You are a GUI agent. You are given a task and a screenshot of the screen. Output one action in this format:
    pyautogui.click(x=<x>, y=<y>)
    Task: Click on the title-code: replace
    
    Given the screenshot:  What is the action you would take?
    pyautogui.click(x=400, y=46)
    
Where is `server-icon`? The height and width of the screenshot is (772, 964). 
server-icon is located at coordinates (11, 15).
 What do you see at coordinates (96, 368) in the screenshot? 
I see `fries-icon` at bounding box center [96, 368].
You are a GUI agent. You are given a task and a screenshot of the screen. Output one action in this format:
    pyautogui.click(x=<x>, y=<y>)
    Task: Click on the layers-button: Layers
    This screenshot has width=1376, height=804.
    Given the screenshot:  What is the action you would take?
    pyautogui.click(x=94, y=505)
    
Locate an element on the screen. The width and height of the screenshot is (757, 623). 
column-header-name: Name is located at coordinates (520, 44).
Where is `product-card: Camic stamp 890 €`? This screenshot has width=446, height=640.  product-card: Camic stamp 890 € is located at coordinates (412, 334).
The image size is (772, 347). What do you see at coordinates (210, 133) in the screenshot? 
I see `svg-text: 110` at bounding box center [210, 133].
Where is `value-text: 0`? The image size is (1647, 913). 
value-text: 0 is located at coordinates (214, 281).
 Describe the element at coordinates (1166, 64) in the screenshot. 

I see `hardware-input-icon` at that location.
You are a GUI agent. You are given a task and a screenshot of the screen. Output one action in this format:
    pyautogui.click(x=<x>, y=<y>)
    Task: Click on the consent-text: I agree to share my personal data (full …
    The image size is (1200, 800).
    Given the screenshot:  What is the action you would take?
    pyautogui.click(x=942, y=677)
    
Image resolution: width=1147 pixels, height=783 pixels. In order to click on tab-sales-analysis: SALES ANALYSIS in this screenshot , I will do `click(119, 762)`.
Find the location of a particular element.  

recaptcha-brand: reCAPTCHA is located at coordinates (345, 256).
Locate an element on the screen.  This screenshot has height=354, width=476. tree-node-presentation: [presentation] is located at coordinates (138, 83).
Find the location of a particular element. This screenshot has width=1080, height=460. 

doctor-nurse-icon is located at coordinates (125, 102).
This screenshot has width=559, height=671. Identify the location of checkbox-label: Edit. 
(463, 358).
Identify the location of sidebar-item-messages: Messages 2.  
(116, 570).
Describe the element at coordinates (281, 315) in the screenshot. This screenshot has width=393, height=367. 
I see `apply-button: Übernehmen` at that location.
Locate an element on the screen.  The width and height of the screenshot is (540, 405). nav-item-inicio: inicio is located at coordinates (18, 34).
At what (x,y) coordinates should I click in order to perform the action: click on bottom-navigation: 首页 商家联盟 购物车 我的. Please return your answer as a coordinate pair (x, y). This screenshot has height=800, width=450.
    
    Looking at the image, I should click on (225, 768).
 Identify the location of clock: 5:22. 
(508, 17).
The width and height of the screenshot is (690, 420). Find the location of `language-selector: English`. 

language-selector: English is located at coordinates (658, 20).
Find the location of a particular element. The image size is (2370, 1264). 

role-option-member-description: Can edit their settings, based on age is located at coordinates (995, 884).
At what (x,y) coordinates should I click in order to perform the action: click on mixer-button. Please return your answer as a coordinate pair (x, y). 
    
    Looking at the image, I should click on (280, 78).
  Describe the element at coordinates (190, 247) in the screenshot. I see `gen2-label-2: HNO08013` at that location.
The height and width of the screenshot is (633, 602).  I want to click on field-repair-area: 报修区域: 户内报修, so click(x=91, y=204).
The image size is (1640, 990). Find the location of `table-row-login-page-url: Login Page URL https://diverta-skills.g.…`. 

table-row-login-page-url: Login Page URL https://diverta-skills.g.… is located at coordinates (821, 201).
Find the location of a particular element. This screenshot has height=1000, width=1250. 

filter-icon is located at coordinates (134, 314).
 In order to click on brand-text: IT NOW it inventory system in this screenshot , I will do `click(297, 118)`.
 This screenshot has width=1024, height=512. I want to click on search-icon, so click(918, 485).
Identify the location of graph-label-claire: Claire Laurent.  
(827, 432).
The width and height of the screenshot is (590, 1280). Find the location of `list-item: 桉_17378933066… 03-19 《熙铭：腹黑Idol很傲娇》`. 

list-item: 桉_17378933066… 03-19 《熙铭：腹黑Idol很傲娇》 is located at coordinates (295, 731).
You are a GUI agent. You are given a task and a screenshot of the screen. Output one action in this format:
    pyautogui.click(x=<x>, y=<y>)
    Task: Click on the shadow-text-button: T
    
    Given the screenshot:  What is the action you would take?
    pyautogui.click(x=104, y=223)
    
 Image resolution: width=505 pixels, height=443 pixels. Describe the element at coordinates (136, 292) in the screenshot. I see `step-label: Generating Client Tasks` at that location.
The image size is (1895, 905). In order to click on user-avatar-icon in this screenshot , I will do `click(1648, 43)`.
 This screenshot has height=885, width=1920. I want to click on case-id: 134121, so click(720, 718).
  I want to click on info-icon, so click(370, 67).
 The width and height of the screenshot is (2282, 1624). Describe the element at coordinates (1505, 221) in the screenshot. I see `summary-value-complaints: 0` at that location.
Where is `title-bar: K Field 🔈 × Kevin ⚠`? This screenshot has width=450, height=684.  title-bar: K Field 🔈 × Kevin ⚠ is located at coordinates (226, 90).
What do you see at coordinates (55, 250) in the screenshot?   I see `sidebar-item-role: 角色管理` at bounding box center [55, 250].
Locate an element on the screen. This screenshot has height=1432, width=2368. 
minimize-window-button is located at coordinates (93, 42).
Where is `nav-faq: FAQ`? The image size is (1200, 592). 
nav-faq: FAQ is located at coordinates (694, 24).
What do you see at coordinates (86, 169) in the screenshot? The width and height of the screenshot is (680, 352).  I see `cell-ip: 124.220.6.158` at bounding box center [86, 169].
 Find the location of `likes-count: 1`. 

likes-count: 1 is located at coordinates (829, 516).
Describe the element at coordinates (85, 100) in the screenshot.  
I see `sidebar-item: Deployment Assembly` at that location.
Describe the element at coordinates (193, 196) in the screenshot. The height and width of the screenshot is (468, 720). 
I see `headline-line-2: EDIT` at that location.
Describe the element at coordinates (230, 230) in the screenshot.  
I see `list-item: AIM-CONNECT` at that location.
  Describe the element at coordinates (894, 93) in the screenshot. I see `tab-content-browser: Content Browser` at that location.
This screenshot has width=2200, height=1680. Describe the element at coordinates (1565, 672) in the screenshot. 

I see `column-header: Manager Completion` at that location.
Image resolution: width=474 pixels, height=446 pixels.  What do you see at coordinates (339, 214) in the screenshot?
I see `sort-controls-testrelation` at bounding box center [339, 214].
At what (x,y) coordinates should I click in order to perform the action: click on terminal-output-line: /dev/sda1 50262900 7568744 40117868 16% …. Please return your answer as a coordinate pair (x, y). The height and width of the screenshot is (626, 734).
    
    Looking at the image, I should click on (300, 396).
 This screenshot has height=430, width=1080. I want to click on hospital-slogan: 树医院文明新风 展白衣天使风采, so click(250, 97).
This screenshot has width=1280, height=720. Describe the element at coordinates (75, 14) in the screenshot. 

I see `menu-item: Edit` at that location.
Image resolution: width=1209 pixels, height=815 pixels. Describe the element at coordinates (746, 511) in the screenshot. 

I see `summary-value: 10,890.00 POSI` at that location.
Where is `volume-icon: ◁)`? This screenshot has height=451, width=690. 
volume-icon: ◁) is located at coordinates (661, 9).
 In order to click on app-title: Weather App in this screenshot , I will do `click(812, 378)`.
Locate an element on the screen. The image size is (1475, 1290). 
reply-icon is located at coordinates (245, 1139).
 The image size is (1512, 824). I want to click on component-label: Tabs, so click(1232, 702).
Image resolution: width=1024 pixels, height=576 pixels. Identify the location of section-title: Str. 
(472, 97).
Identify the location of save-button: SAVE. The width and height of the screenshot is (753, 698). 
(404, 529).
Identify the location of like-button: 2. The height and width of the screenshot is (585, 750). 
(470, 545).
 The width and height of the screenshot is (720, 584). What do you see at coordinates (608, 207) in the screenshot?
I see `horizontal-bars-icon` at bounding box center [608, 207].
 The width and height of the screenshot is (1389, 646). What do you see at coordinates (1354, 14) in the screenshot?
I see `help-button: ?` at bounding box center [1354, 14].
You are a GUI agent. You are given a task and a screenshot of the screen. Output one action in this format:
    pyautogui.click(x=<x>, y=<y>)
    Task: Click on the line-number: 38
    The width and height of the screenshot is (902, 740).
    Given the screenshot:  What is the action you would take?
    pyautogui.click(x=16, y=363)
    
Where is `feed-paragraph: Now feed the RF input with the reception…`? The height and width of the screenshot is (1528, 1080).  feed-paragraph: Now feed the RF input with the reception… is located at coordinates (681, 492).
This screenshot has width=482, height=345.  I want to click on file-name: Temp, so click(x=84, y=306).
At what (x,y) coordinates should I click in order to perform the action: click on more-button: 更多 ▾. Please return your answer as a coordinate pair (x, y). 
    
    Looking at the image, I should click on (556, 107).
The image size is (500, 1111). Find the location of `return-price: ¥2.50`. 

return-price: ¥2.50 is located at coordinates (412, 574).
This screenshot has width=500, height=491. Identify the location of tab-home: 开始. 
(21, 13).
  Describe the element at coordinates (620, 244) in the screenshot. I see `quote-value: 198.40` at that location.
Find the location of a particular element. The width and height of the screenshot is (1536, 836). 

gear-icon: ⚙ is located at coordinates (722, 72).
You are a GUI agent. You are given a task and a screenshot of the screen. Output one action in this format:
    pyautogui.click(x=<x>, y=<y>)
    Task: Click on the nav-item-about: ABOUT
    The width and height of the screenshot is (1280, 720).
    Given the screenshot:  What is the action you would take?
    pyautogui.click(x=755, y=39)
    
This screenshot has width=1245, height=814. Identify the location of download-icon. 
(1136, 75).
******
DESCRIPTION OF THE TASK: Copy the rows above again without any changes, from the line with "coordinates (681, 492)." up to and including the line with "gear-icon: ⚙ is".

OUTPUT FOR THIS TASK:
Where is `feed-paragraph: Now feed the RF input with the reception…`? The height and width of the screenshot is (1528, 1080).  feed-paragraph: Now feed the RF input with the reception… is located at coordinates (681, 492).
This screenshot has width=482, height=345.  I want to click on file-name: Temp, so click(x=84, y=306).
At what (x,y) coordinates should I click in order to perform the action: click on more-button: 更多 ▾. Please return your answer as a coordinate pair (x, y). 
    
    Looking at the image, I should click on (556, 107).
The image size is (500, 1111). Find the location of `return-price: ¥2.50`. 

return-price: ¥2.50 is located at coordinates (412, 574).
This screenshot has width=500, height=491. Identify the location of tab-home: 开始. 
(21, 13).
  Describe the element at coordinates (620, 244) in the screenshot. I see `quote-value: 198.40` at that location.
Find the location of a particular element. The width and height of the screenshot is (1536, 836). 

gear-icon: ⚙ is located at coordinates (722, 72).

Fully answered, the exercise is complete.